How to create Custom Audit Feature

Mares40 · July 15, 2024, 7:39am

Good morning,
I need to create a custom Audit Feature in order to store within a SQL Table all the modification made in my tables. I already create a custom Feature like this

    public class AuditFeature : IPlugin
    {
        public void Register(IAppHost appHost)
        {
            OrmLiteConfig.InsertFilter = AuditInsert;
            OrmLiteConfig.UpdateFilter = AuditUpdate;
        }

        private void AuditUpdate(IDbCommand command, object arg2)
        {
            //how to get here the request remote ip address and the username stored within session?
        }

        private void AuditInsert(IDbCommand command, object arg2)
        {
            //how to get here the request remote ip address and the username stored within session?
        }
    }

Using the OrmLiteConfig filter I’m able to get all Insert and Update notification, but I need to get two additional info: the request remote ip address and the username that is stored inside the session bag. How can I get that information within AuditUpdate and AuditInsert methods?

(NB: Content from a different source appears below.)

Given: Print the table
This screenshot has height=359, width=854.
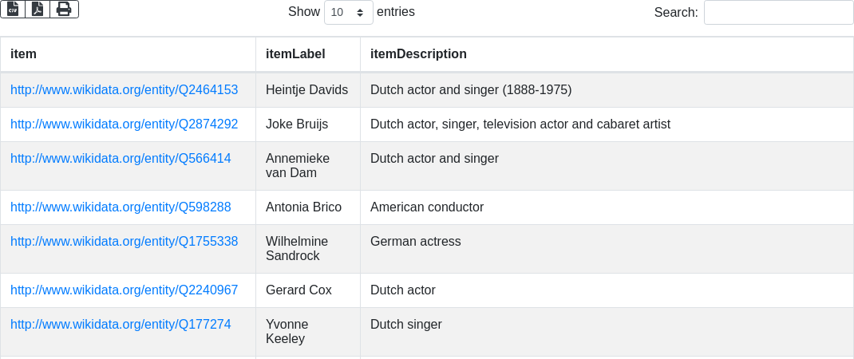Looking at the screenshot, I should (x=64, y=9).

Last, but not least, I need also to record deleted records, and the OrmLiteConfig filters does not allow it.

My service stack version in 6.0.2, my apphost is a .net framework self hosted application. I know it’s very old, we plan to update everything in a couple of month.

Thanks
Enrico

mythz · July 15, 2024, 7:55am

You can’t get the Request Context from a singleton context in .NET Core by default.

You would need to register the HttpContextAccessor:

services.AddHttpContextAccessor();

Then you should be able to access it with:

var req = HostContext.TryGetCurrentRequest();

Mares40 · July 15, 2024, 8:11am

Hi,
where am I suppose to place that code?

In my apphost configure method? Mine is a .net framework selfhost app, is it too old to access that method? And what about the delete filter? Is this the right way to achieve my goal?

Best regards
Enrico

mythz · July 15, 2024, 8:48am

This is only needed for ASP .NET Core. In ASP .NET Framework you can use HostContext.TryGetCurrentRequest() to access the Request Context, in a self-hosted HttpListener you wont be able to access the Request Context via Singleton and therefore you wont be able to use these methods to access the Request Context.

There is no DeleteFilter. I also don’t think you should ever try to access the Request Context from a singleton, it’s fragile and not portable and will fail if you attempt to access it from outside a HttpRequest worker thread.

I wouldn’t try to use these filters, and instead create reusable extension methods that you’d explicitly call passing in the Request context and any info you want to capture about the DB operation, e.g:

Db.AuditInsert(Request, entry);
Db.AuditUpdate(Request, entry);
Db.AuditDelete(Request, typeof(Table), entry.Id);

Mares40 · July 15, 2024, 8:53am

mythz:

I wouldn’t try to use these filters, and instead create reusable extension methods that you’d explicitly call passing in the Request context and any info you want to capture about the DB operation, e.g:
Db.AuditInsert(Request, entry);
Db.AuditUpdate(Request, entry);
Db.AuditDelete(Request, typeof(Table), entry.Id);

So you are suggesting to avoid my initial idea and use an extension methods on each Insert/Update/Delete in order to get all the information easilly. It’s a huge work, but I think I will do it as you proposed.

Thanks
Enrico

mythz · July 15, 2024, 8:55am

Yeah it’s the only solution where you have full control and wont run into request context issues, if you’re doing it a lot your custom extension methods can be combined to both insert/update and save Audit info.